如需完成对话,请对 conversations 资源调用 complete 方法。

在使用任何请求数据之前,请先进行以下替换:

  • PROJECT_ID:您的 GCP 项目 ID
  • CONVERSATION_ID:您在创建对话时收到的 ID

HTTP 方法和网址:

POST https://dialogflow.googleapis.com/v2/projects/PROJECT_ID/conversations/CONVERSATION_ID:complete

如需发送您的请求,请展开以下选项之一:

您应会收到如下所示的 JSON 响应:

{
  "name": "projects/PROJECT_ID/conversations/CONVERSATION_ID",
  "lifecycleState": "COMPLETED",
  "conversationProfile": "projects/PROJECT_ID/conversationProfiles/CONVERSATION_PROFILE_ID",
  "startTime": "2018-11-05T21:05:45.622Z",
  "endTime": "2018-11-06T03:50:26.930Z"
}

Python

def complete_conversation(project_id, conversation_id):
    """Completes the specified conversation. Finished conversations are purged from the database after 30 days.

    Args:
        project_id: The GCP project linked with the conversation.
        conversation_id: Id of the conversation."""

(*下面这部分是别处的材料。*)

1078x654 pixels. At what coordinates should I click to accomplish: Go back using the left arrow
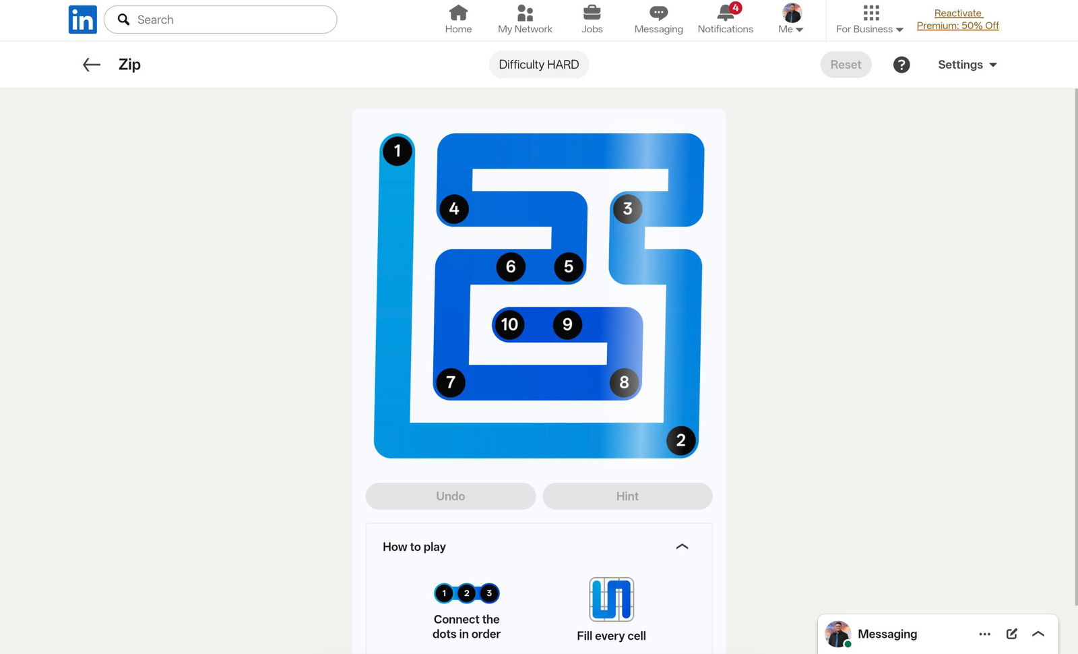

    client = dialogflow.ConversationsClient()
    conversation_path = client.conversation_path(project_id, conversation_id)
    conversation = client.complete_conversation(name=conversation_path)
    print("Completed Conversation.")
    print("Life Cycle State: {}".format(conversation.lifecycle_state))
    print("Conversation Profile Name: {}".format(conversation.conversation_profile))
    print("Name: {}".format(conversation.name))
    return conversation

API 请求选项

以上部分展示了如何创建简单的 ConversationProfile,以便接收建议。以下部分概述了您可以在对话期间实现的一些可选功能。

Pub/Sub 建议通知

在上述部分中,ConversationProfile 是仅通过人工客服助理创建的。在对话期间,您需要调用 API,以便在每个消息添加到对话后接收建议。如果您希望收到建议的通知事件,则可以在创建对话配置文件时设置 notificationConfig 字段。在对话进行且有新建议可用时,此选项会使用 Cloud Pub/Sub 向应用发送建议通知。